On February 22nd 1910 we went to the Wichita Hospital with Papa. He had been suffering for a long time with a painful knee and had had to walk on crutches since the last of November. The Doctors pronounced it tuberculosis of the bone and later found the lungs impregnated with the disease also. This was a serious time for us for we knew the dreadfulness of this disease but we determined to make a strong fight for life for we certainly had much to fight for.

Papa had a rare soul. Life was so sweet to him. He loved people. He loved Mama and his little girls devotedly and loved his work of ministering to the sick. He had a passion for helping those who were in need: not only those physically sick but those who were soul sick and discouraged with life. He was a glad teacher among those who had no opportunities of learning in early life. He was always glad to forget an injury.

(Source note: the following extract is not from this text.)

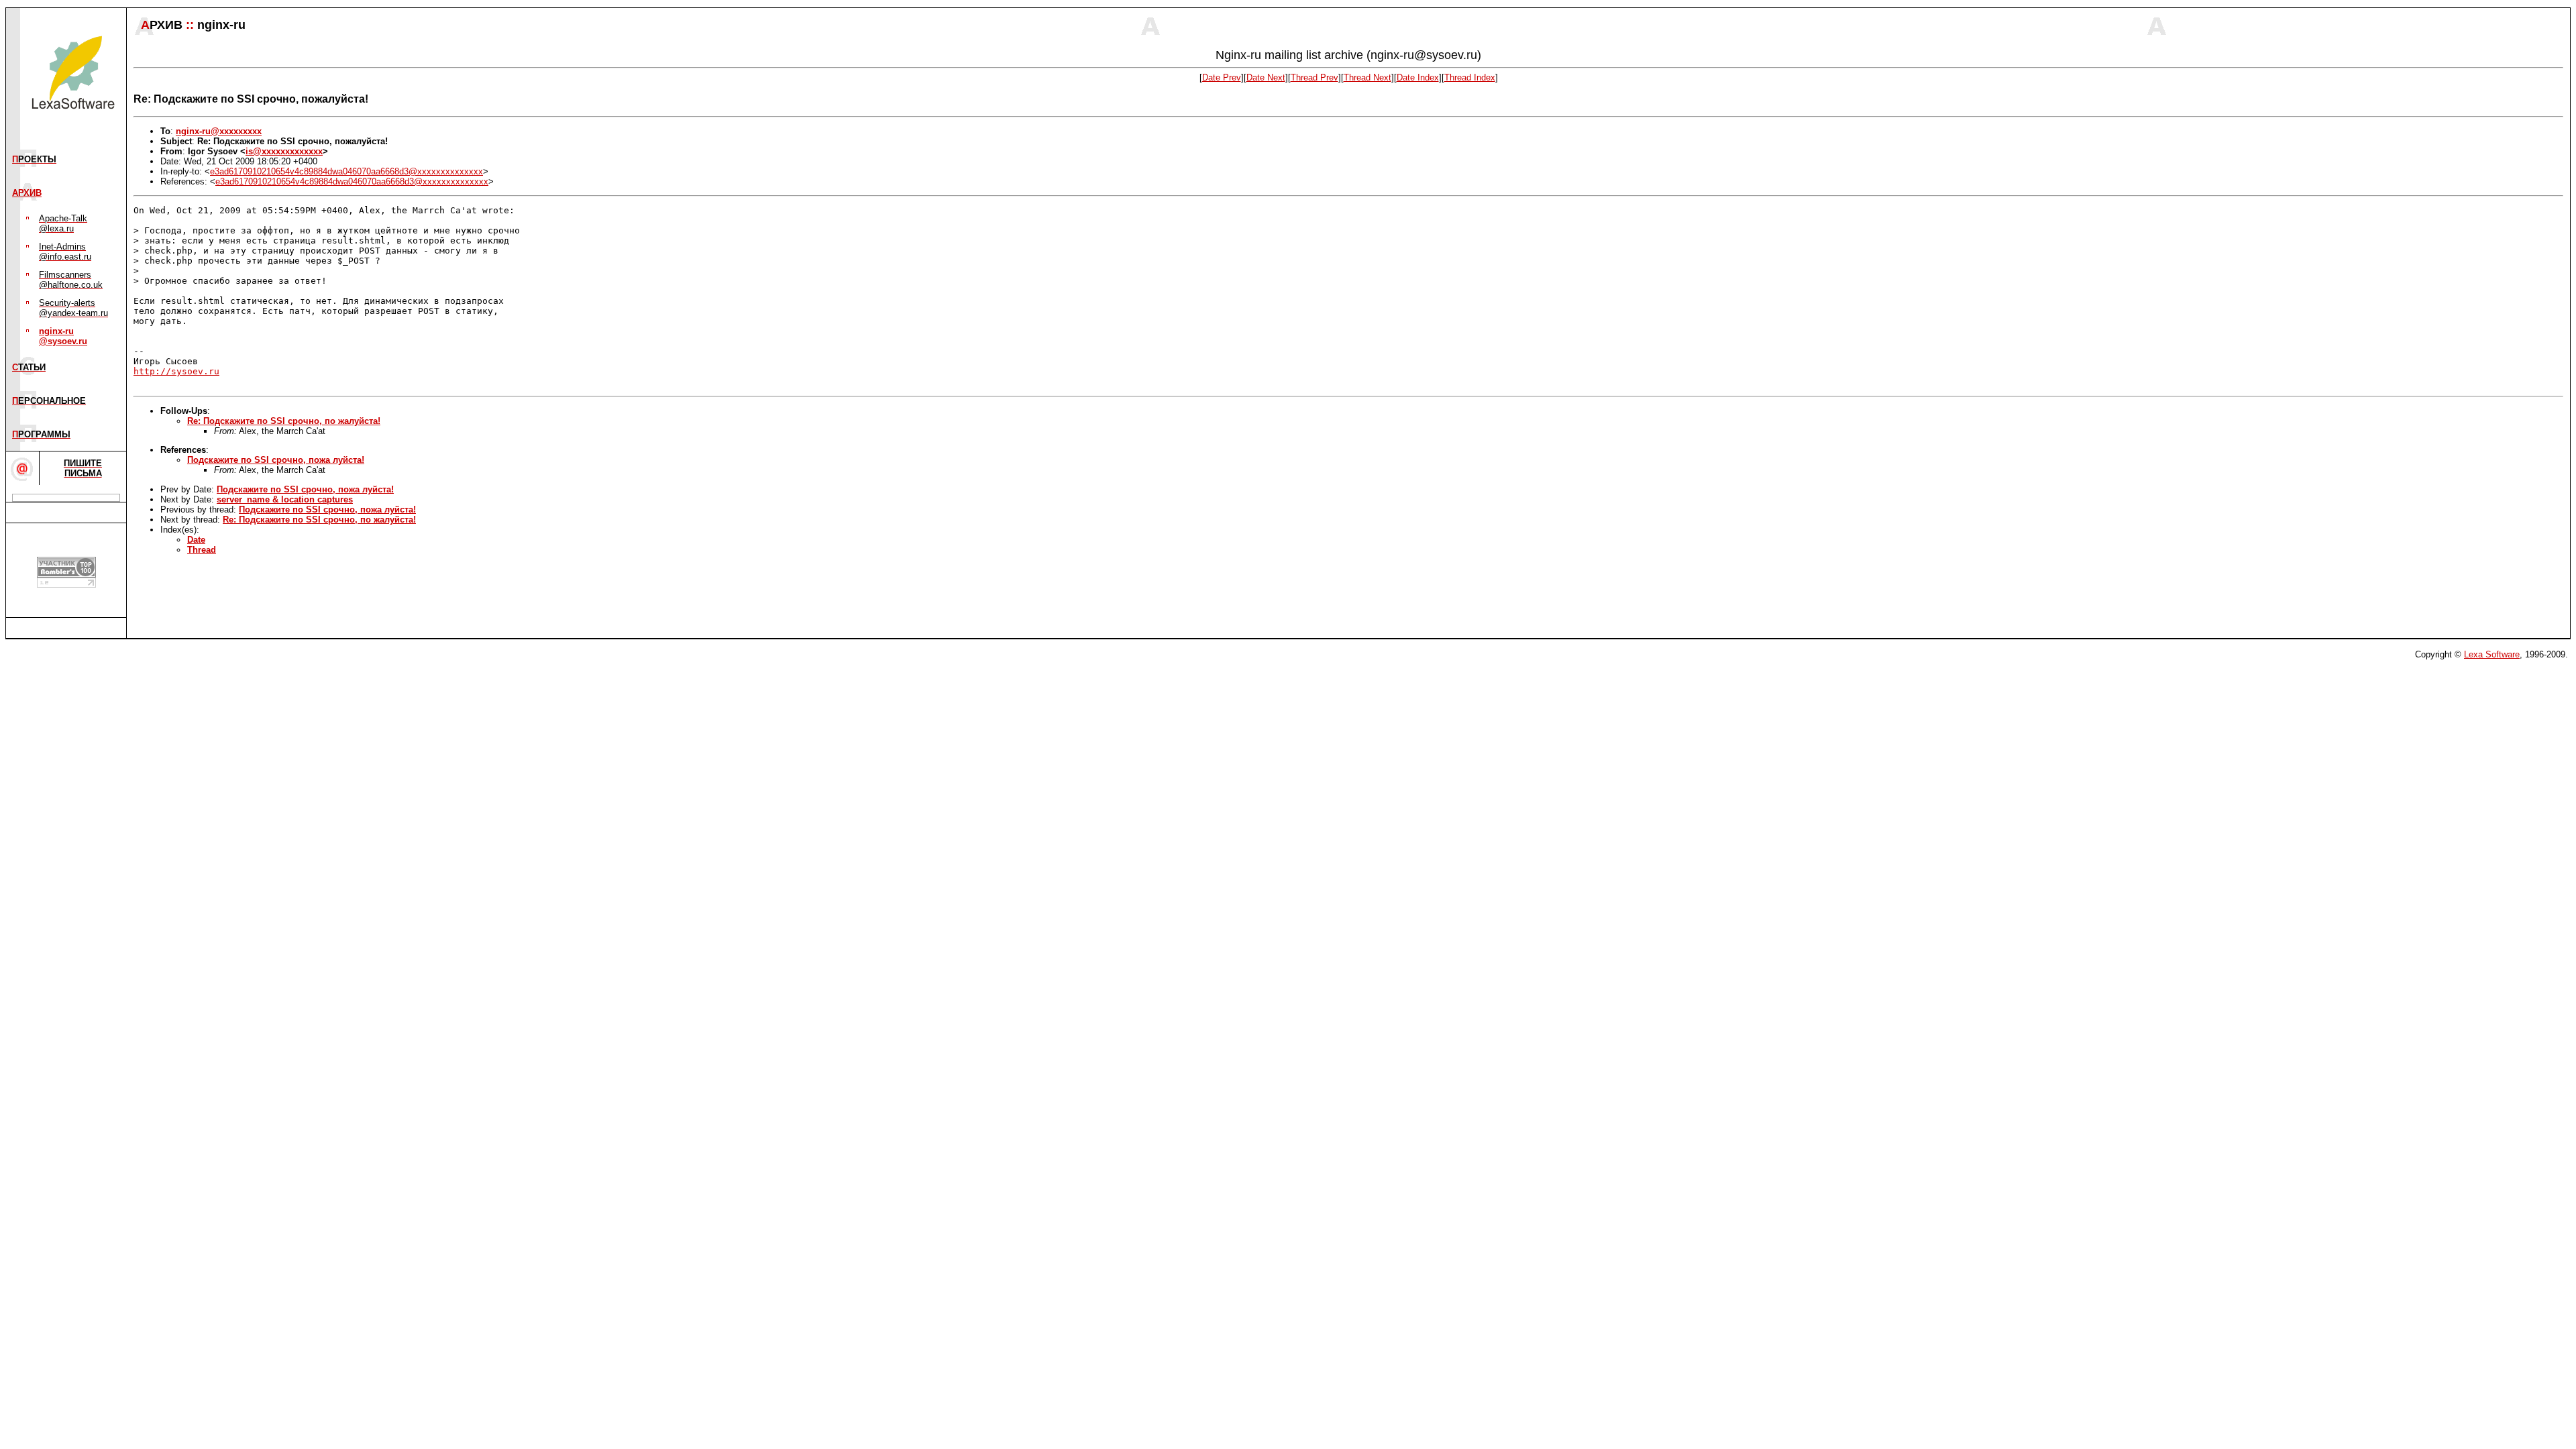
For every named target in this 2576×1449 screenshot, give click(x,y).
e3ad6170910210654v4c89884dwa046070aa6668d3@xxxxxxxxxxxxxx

He was passionately fond of music and literature. He loved to sing and was a beautiful singer.

We stayed in Wichita until about the first of May. Most of the time he was in the hospital, some of the time at Grandpa Monroe's.

In May we went to Pecos, Texas and stayed till in July when it became necessary to amputate the leg. We came back to Wichita to the St. Francis Hospital where Dr. Basham performed the operation. Our spirits were lifted high for three days after the amputation for his fever and pulse came down to almost normal and he felt fine. He said to Mama, "Won't it be splendid if we find that this leg has been the cause of all this fever? If it is I will soon be better and we won't have to neglect the children any longer." His thought was constantly for the little ones.

But after three days he became weaker very fast and his throat became infected so that he could speak only by a great effort. He would not become discouraged, though he realized his condition, so on the third of August he determined to go to Albuquerque, New Mexico. His plan was for him and Lynn to go and see if it agreed with him and if so to rent a cottage and send for Mama and babies.

It was too late. He failed very fast and in three weeks he sent for Mama to come telling her to leave the children as they could not keep them at the Sanitarium. Mama made the sad journey alone reaching his bedside August 27th at noon. What a shock to see that dear body so emaciated and changed, yet those were precious days to Mama. To serve those we love is a delight. He wished to be in our own home and wanted so much to see Eunice and Eleanore but would not complain. He said he was ready to die but that he was needed here and must get well. He believed in the power of mind over body so we tried to think there was hope but the final hours came on Wednesday evening Sept. 7th.

Breathing became very hard and he begged to be carried outdoors so he could be revived. Dear Doctor Coruisa picked him up and put him on a stretcher and we carried him outdoors and made him a comfortable bed for the last four hours of his life. He could speak only in a weak whisper and that with a great effort so he talked bu very little. After he had been told that he was near the end he turned to Mama with an agony of grief and pain at parting and said "Sweet .... Alma," and after a long time he said, "Tell the little ones I love them."

He asked us to pray and sing. Uncle Orlando prayed and sang then quoted "Bless the Lord, oh my Soul" and Papa finished saying, "And all that is within me bless His holy name". He face was radiant and his sweet spirit left the earthly casket and it seemed Mama could almost see the Heavenly Father receive his spirit unto himself and say "Well done thou good and faithful servant enter thou into the joy of thy Lord." This beautiful death has been such a consolation and comfort to Mama. May it be to our little girls though their lives.

Papa was not orthodox in his religious belief. He accepted the Unitarian faith three or four years before his death and his soul expanded and grew in the new belief. He believed thoroughly in the principle that "Whatsoever a man soweth that shall he also reap."

Eunice, every act of your life whether good or evil lives on and on, and goes to make up your character and fits you for life here and beyond. May your life be made up of good acts that you may have nothing to regret.